◆ Solicitud A ◆
Responde con datos del texto sobre la unidad de España las siguientes preguntas:
(i) ¿Qué proporción de la sangre de quien escribe es española?
(ii) ¿A quién envió López Obrador la carta que se menciona?
(iii) ¿Por qué es grande la nación, según el texto?
◆ Solicitud B ◆
Prolonga el texto sobre la unidad de España a partir de su última oración.
━━━━━ Texto dado ━━━━━
La mitad de mi sangre, sin embargo, es española. Hablo y escribo en español, y mi espíritu se nutrió principalmente en la literatura de España, tan realista que fue capaz de crear una realidad más real que la misma realidad. Niéguelo quien lo niegue, la mayoría de los pueblos de América Latina son hijos de España. Por eso me apenó la necia carta que López Obrador envió al rey Felipe, risible documento en el cual demandaba, con insolencia nacida de ignorancia, que España pidiera perdón por los agravios de la Conquista y de la mal llamada Colonia.

Por eso me duelen en el alma los separatismos que tienden a dividir a una España que sus hijos en el nuevo continente queremos unida, con respeto a las diferencias de las distintas autonomías que la integran, pero una sola, única e indivisible. Acá deseamos que los vascos sean vascos, pero españoles; que los catalanes sean catalanes, pero españoles: que los gallegos, los valencianos, todas las comunidades que poseen lengua, historia y tradiciones propias las conserven, pero sin renegar de su común pertenencia a una nación que es grande porque es una.
━━━━━ Datos almacenados ━━━━━
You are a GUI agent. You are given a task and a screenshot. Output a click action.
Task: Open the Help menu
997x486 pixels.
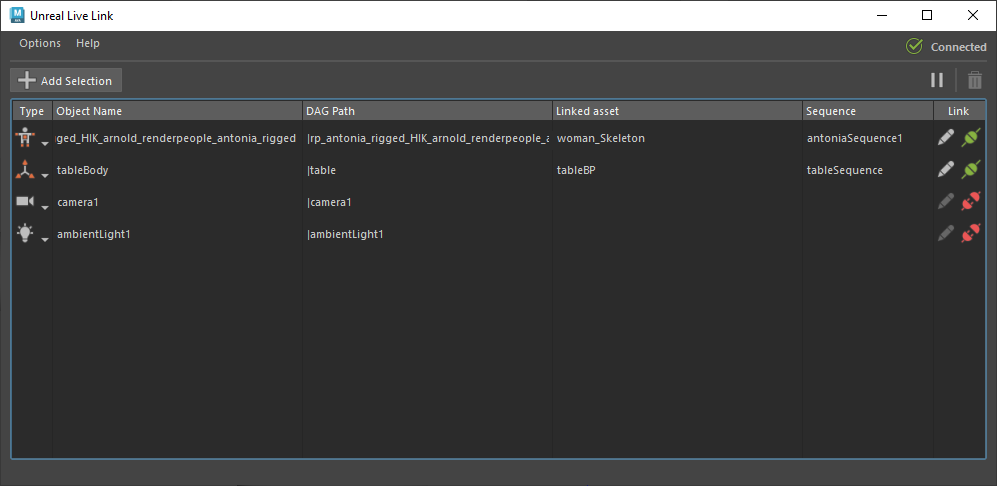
━━━━━
◆ Respuesta A ◆
(i) La mitad.
(ii) Al rey Felipe.
(iii) Porque es una.

◆ Respuesta B ◆
Ahora el problema causado por una ley de amnistía viene a alentar ideas separatistas contrarias al bien de España. Por eso es procedente el mensaje firmado por una centena de intelectuales en la cual expresan su preocupación por los efectos que puede tener un pacto hecho a espaldas de los ciudadanos por el nuevo Gobierno y las fuerzas políticas independentistas de España. Los firmantes de esa misiva la terminan con una reflexión: ". Al igual que millones de españoles, deseamos caminar por una senda de paz, libertad y estabilidad social y política.". Esa estabilidad, esa libertad que iguala sobre todas las diferencias, y esa paz, pienso yo desde mi rincón en América, sólo podrá conseguirlas una España firmemente arraigada en su historia y en los valores y principios que la han dado esa unidad de la cual derivan su fortaleza y su prestigio en el mundo.

Permitan mis cuatro lectores que por mi parte lance un grito con claro acento mexicano: "¡Viva la España eterna, una, unida, única!". Verdugo. Muy rara vez uso esa palabra; primero porque es de poco empleo, y luego por miedo a una errata. En este breve cuento, sin embargo, tan riesgoso vocablo es indispensable. El verdugo estaba hablando por teléfono con su mamá. Le dijo de repente: "Y ahora perdóname, madre. Tengo que colgar". Las amigas de Susiflor le preguntaron acerca de su novio: "¿Ya pidió tu mano?". Respondió ella, mohína: "Eso es lo único que el cabrón no me ha pedido".

FIN.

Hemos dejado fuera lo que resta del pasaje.